■ Provided records
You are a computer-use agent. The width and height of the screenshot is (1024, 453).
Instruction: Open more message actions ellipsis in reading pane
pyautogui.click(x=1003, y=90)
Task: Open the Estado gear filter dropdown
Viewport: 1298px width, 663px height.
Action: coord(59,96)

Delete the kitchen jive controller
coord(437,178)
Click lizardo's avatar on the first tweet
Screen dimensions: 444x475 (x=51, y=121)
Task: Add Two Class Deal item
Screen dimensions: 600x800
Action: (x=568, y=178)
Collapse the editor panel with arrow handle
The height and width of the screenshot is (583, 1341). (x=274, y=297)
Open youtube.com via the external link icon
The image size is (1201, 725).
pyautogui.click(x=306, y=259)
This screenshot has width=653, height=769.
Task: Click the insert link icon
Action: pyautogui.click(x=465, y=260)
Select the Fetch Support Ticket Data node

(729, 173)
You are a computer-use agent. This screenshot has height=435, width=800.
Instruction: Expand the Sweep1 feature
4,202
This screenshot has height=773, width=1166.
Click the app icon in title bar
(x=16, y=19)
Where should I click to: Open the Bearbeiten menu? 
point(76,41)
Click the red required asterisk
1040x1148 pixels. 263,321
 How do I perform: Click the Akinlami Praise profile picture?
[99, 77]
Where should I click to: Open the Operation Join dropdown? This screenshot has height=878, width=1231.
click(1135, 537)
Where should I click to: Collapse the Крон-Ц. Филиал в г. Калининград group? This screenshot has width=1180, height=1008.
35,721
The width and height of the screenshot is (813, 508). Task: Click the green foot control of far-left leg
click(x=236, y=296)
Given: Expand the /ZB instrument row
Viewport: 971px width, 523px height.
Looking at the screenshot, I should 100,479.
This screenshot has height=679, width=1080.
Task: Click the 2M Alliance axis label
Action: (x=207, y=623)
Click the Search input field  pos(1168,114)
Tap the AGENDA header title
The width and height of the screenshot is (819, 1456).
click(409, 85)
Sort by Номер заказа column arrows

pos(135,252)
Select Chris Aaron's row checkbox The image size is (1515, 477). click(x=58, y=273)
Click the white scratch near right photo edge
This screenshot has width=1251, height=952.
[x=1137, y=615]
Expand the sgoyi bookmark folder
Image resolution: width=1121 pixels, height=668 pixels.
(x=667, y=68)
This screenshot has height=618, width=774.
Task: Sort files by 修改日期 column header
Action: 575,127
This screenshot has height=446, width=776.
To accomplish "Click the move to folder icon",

■ What you will do
Filter the data for the string "folder". Copy each matching line.

■ Task output
Expand the sgoyi bookmark folder
To accomplish "Click the move to folder icon",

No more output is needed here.